PostgreSQL: Documentation: 9.4: User

PostgreSQL: Documentation: 9.4: User

时间:2015-07-10 14:45来源:网络整理 作者:KKWL 点击:
35.10. User-defined Aggregates Aggregate functions in PostgreSQL are defined in terms of state values and state transition functions. That is, an aggregate operates using a state value that is updated as each successive input row is process

35.10. User-defined Aggregates

Aggregate functions in PostgreSQL are defined in terms of state values and state transition functions. That is, an aggregate operates using a state value that is updated as each successive input row is processed. To define a new aggregate function, one selects a data type for the state value, an initial value for the state, and a state transition function. The state transition function takes the previous state value and the aggregate's input value(s) for the current row, and returns a new state value. A final function can also be specified, in case the desired result of the aggregate is different from the data that needs to be kept in the running state value. The final function takes the last state value and returns whatever is wanted as the aggregate result. In principle, the transition and final functions are just ordinary functions that could also be used outside the context of the aggregate. (In practice, it's often helpful for performance reasons to create specialized transition functions that can only work when called as part of an aggregate.)

Thus, in addition to the argument and result data types seen by a user of the aggregate, there is an internal state-value data type that might be different from both the argument and result types.

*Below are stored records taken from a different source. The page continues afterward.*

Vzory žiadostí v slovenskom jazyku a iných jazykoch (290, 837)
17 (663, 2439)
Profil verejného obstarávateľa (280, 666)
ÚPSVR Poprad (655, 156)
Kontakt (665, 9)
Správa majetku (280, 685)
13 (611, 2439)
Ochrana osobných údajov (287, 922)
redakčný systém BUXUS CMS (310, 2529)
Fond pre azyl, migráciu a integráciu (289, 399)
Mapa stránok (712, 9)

If we define an aggregate that does not use a final function, we have an aggregate that computes a running function of the column values from each row. sum is an example of this kind of aggregate. sum starts at zero and always adds the current row's value to its running total. For example, if we want to make a sum aggregate to work on a data type for complex numbers, we only need the addition function for that data type. The aggregate definition would be:

CREATE AGGREGATE sum (complex) ( sfunc = complex_add, stype = complex, initcond = '(0,0)' );

which we might use like this:

SELECT sum(a) FROM test_complex; sum ----------- (34,53.9)

(Notice that we are relying on function overloading: there is more than one aggregate named sum, but PostgreSQL can figure out which kind of sum applies to a column of type complex.)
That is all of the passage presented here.